In the health coaching and practitioner space, people really do need to feel connected to you. Which is why the video component, whether that’s a podcast, YouTube channel, or even weekly video reels, becomes so important.
And here’s another thing worth noting: even with HTMA Expert, I’m running ads for my business coaching brand on social media. So when people click over to my profile, they still see that I’m active and creating content. It’s about business, not HTMA, but they can still see that I’m a real, active person. If I were to shut down HCA tomorrow and only focus on HTMA Expert, I would probably hire someone to create one to two pieces of content per week just to keep that social presence looking alive.
Why This Formula Gives You Endless Content Ideas
Here’s what I love most about the Story Imprint Formula: it never runs dry. Because life keeps happening. Every single week, you’re going to have little moments that are slightly out of the ordinary. Funny things your kids say. Awkward interactions. Small adventures that didn’t go as planned. Weird observations. Things that made you laugh or think or shake your head.

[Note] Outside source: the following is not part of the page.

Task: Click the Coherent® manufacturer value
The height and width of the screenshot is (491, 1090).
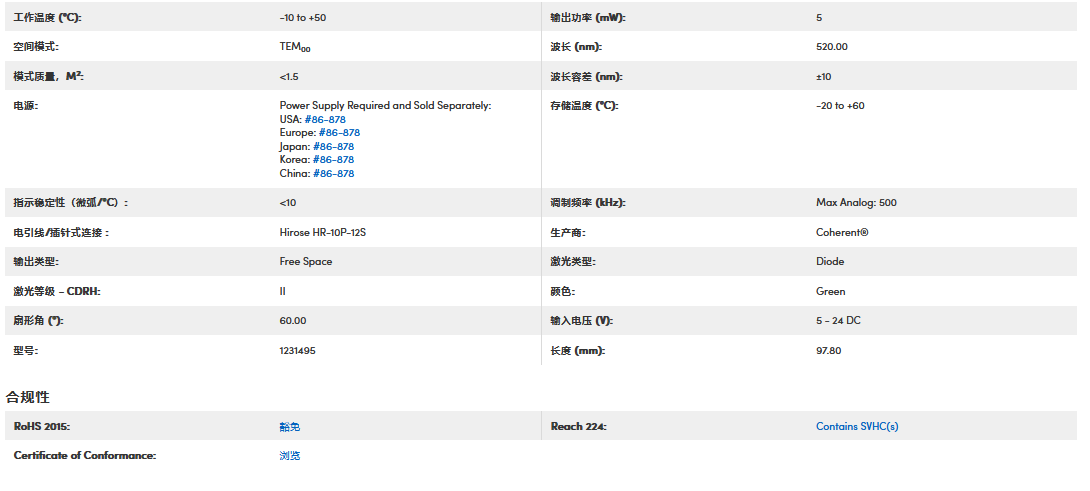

And every one of those moments is a potential piece of content. You just need to capture it (hello, story dump note), find a relevant lesson to connect it to, and then write it using the structure I just outlined.
When you start sending out story-based emails and creating this kind of content, I almost guarantee you’re going to get more response. More replies. More engagement. More people telling you that your emails are funny and relatable. And that’s exactly what you’re going for.

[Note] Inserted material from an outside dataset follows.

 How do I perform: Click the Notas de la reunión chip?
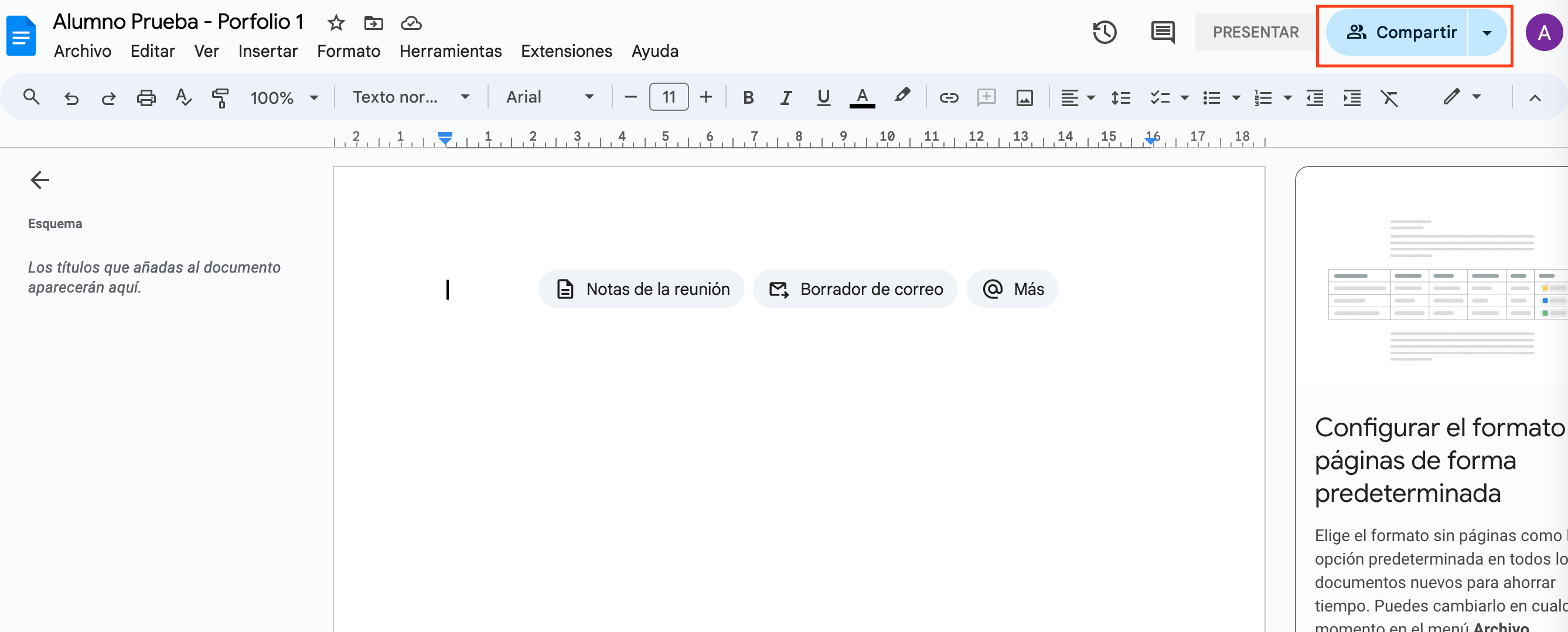642,289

Because at the end of the day, humans buy from humans. And when you tell stories, you become more memorable and more unforgettable. People start picturing themselves in your life. They feel like they know you. And that kind of connection is something no amount of educational content can replicate.

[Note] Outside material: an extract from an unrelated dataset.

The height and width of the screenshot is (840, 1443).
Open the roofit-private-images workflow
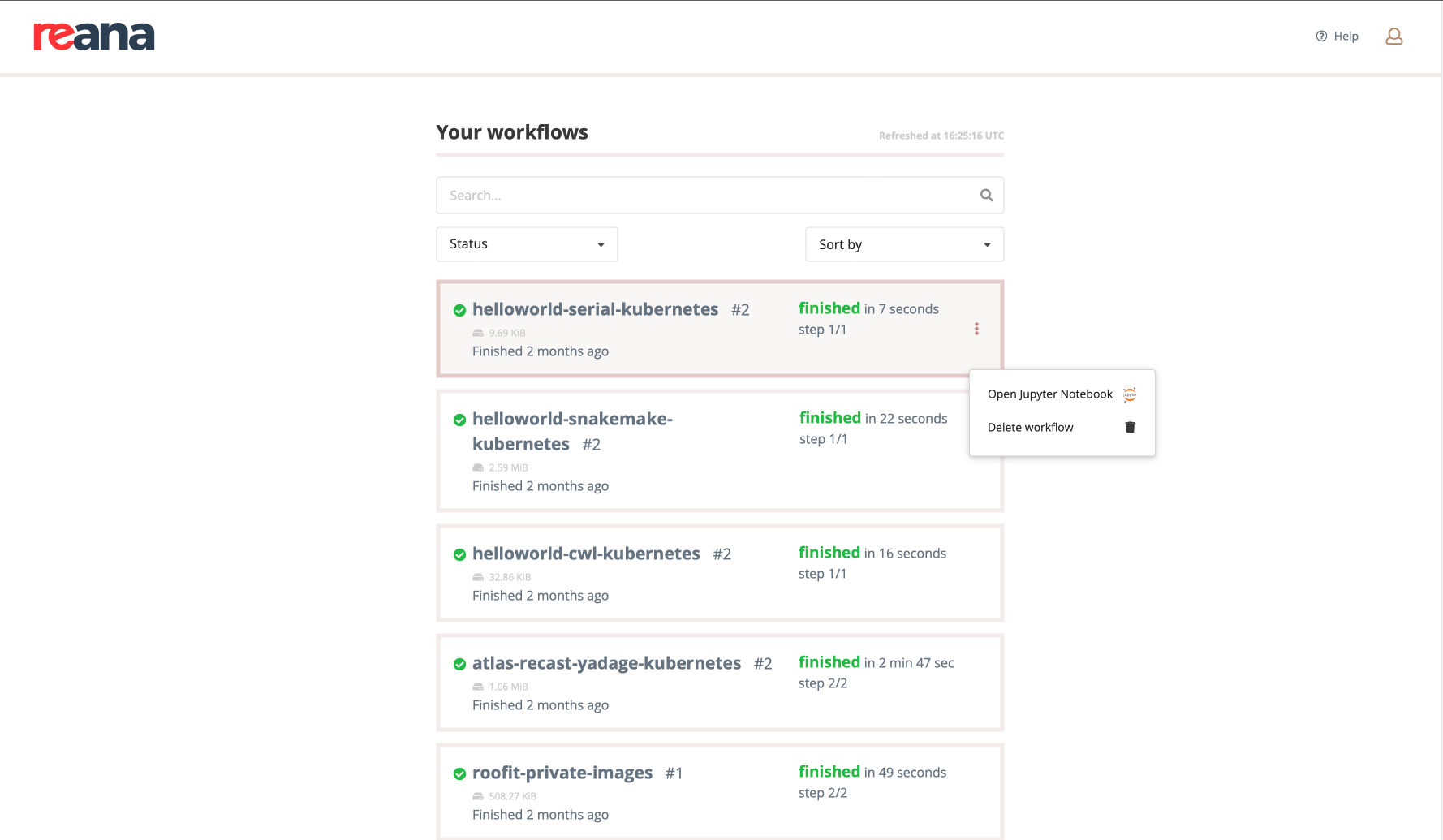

You end up with content that feels human, connection-based, and relatable, instead of stuffy, formulaic posts that sound like everybody else’s. And you don’t need to share everything or be an open book. You can be an incredibly private person and still show up online with stories that make people feel something.
The Bottom Line: Your Off-Social-Media Business Blueprint
You don’t need to be a content machine on social media to build a real business. But you do need a few non-negotiable pieces in place.
You need an email list. That’s the foundation everything else is built on. You need a way to build that list, and I recommend ads because they’re the most time-effective option available. You could do speaking events, but that’s a lot of labor. You could do collaborations, which some people do well with, but I find those aren’t as effective as they used to be. Ads give you your time back while consistently growing your list.
You need enough of a social media presence that you look like a real, active human being. People will check you out before they buy. If your feed looks abandoned, they’re going to bounce. Post once a week, focus on video, and you’re covered.
And you need some sort of connection-building content, ideally long-form video, where people on your email list can go deeper with you. A podcast, a YouTube channel, longer reels. Something that lets people experience you beyond the written word.
Think of it this way: social media is your storefront window. Email is the cash register. And ads are what get people to walk by the store in the first place.
You don’t need to hustle on social media every day to make this work. You just need the right system in place so that when people find you, they trust you, they connect with you, and they buy.